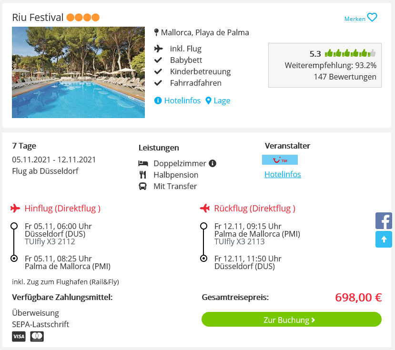The width and height of the screenshot is (395, 350).
Task: Click the red Hinflug airplane icon
Action: (x=15, y=208)
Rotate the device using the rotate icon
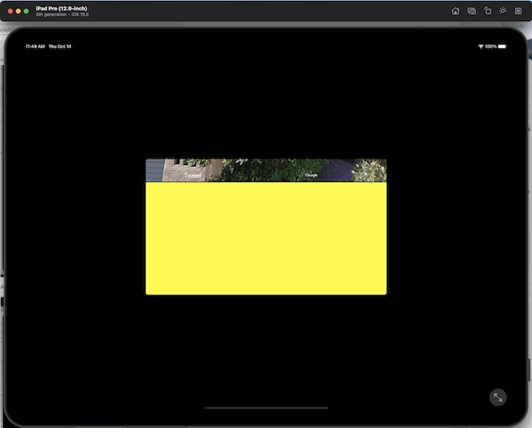Viewport: 532px width, 428px height. pos(487,11)
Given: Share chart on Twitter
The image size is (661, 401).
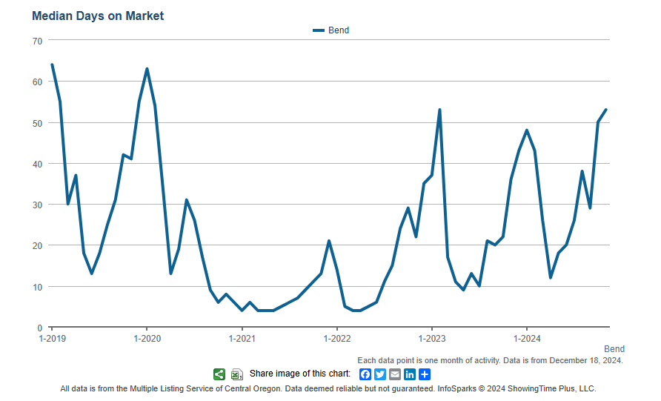Looking at the screenshot, I should pyautogui.click(x=380, y=374).
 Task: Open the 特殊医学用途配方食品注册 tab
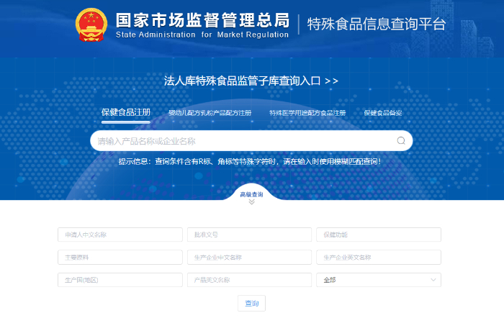click(x=307, y=113)
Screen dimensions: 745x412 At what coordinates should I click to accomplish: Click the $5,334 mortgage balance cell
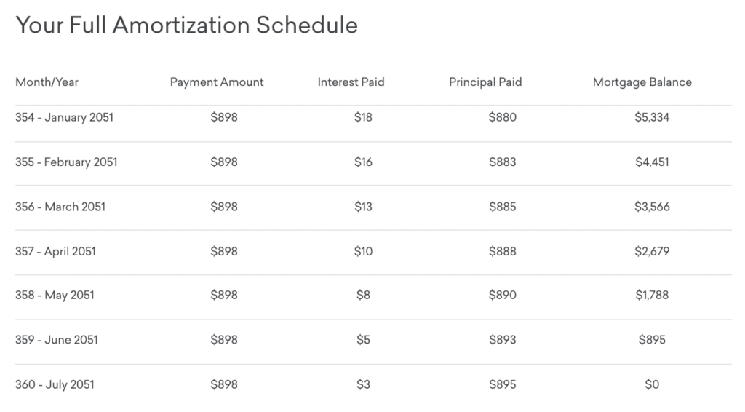point(651,117)

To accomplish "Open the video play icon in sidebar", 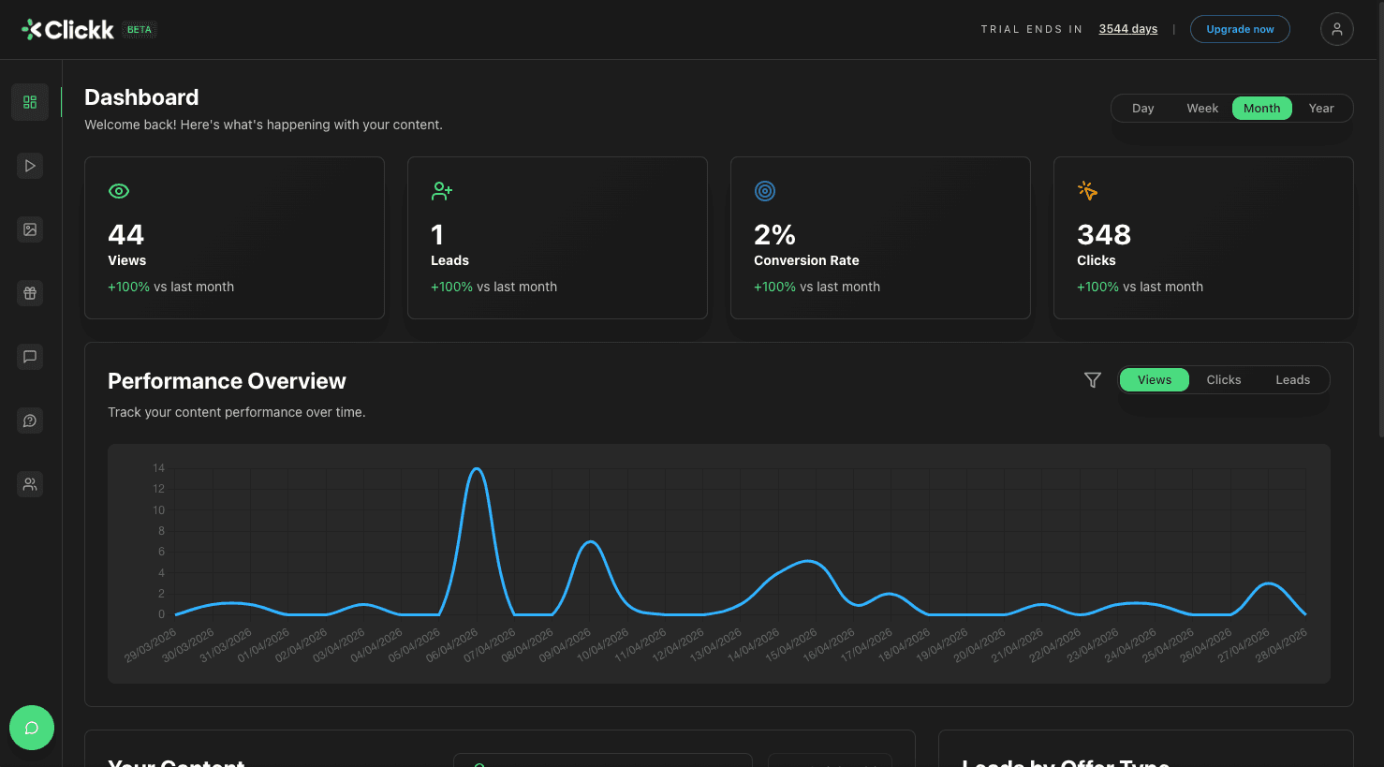I will [x=30, y=166].
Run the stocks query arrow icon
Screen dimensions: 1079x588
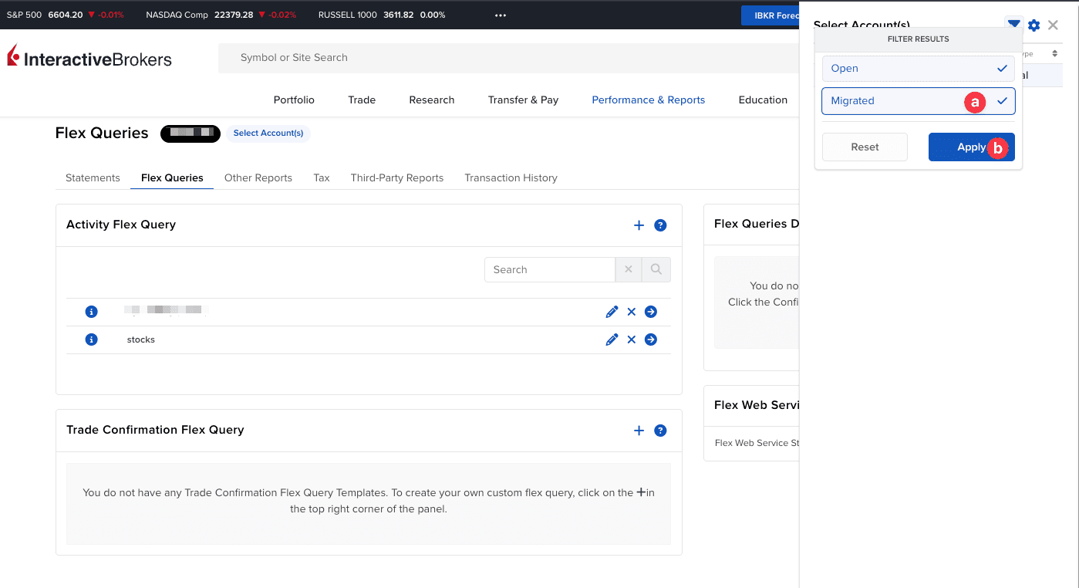pos(651,340)
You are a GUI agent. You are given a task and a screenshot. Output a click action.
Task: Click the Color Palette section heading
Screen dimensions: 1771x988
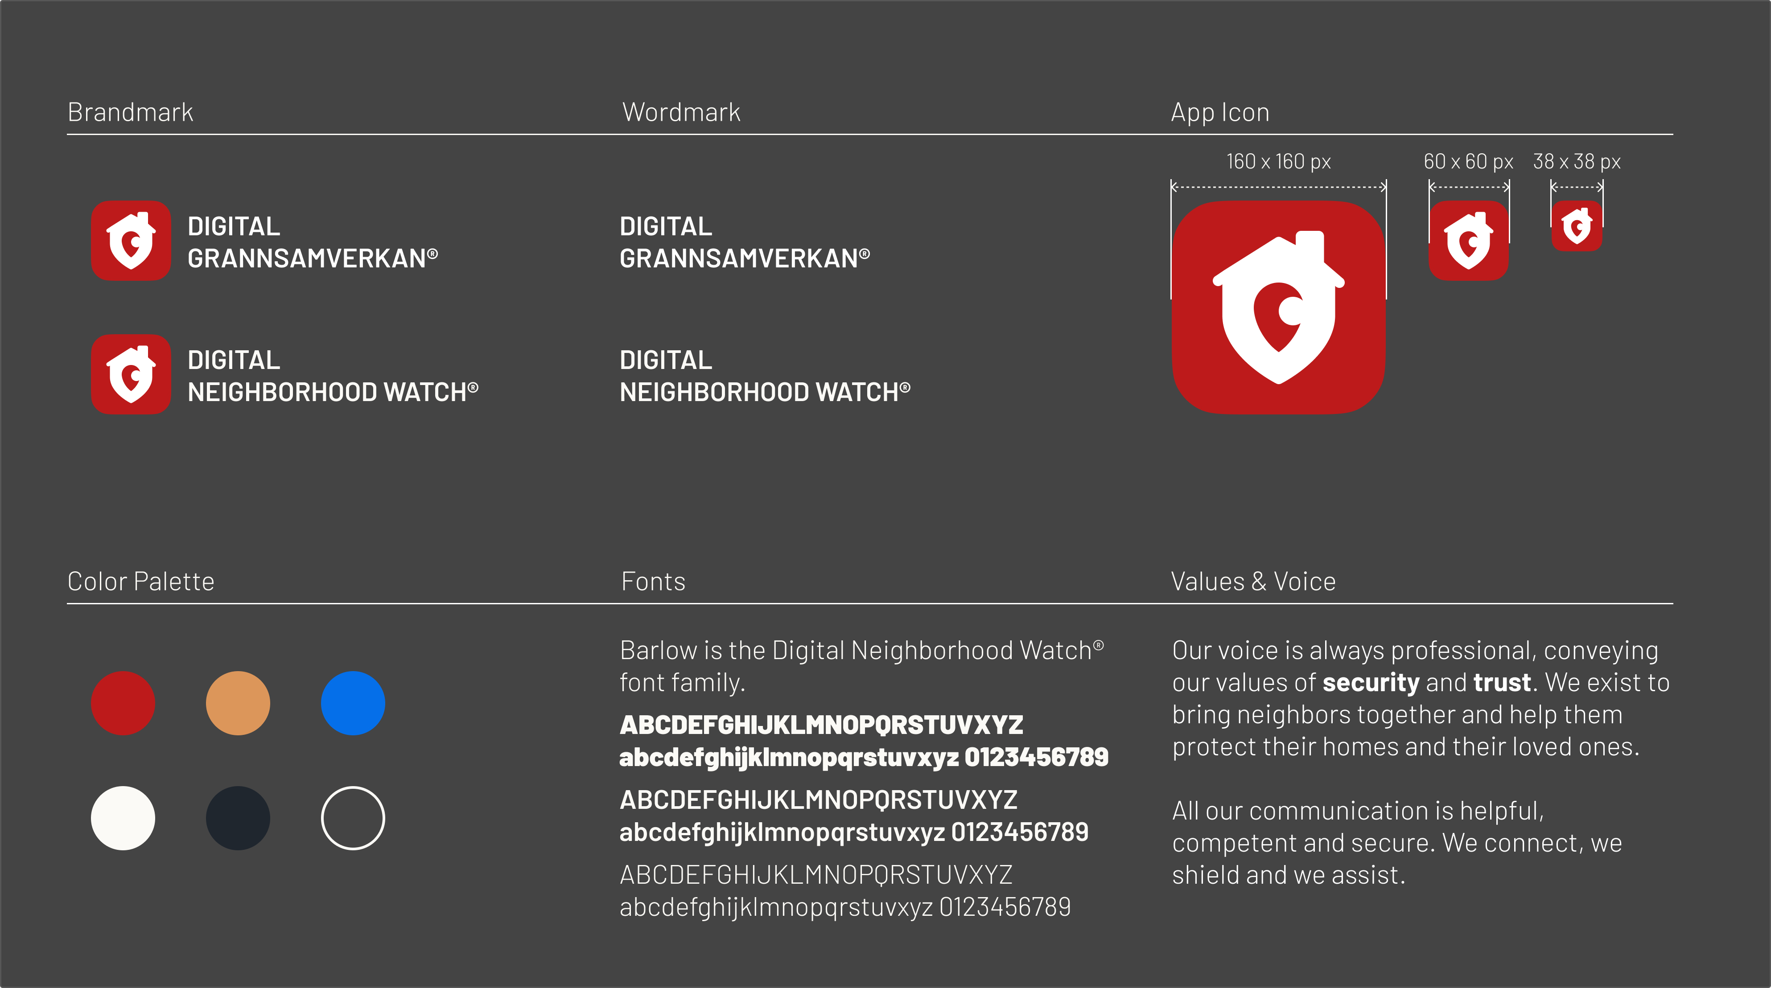click(141, 581)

■ WHAT YOU HAVE TO DO
Of the entries above, print exactly those lines that run from the one containing "Run the stocks query arrow icon" through the last line, excluding any pictures.

■ SOLUTION BELOW
Run the stocks query arrow icon
Screen dimensions: 1079x588
pos(651,340)
You are a GUI agent. You are given a task and a screenshot. Output a click action.
Task: Click the Color Palette section heading
Screen dimensions: 1771x988
click(141, 581)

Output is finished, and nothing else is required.